Task directions:
Can you reproduce all of the data below, requests included, with every coordinate value in the answers increased by 116?

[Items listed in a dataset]
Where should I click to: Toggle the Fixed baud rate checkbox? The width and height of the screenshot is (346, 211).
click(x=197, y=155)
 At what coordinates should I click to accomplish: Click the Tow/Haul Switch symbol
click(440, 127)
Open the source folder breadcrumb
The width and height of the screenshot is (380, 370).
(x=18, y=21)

Task output:
Where should I click to: Toggle the Fixed baud rate checkbox? The width and height of the screenshot is (346, 211).
click(x=313, y=271)
 At what coordinates should I click to accomplish: Click the Tow/Haul Switch symbol
click(556, 243)
Open the source folder breadcrumb
The width and height of the screenshot is (380, 370).
(x=134, y=137)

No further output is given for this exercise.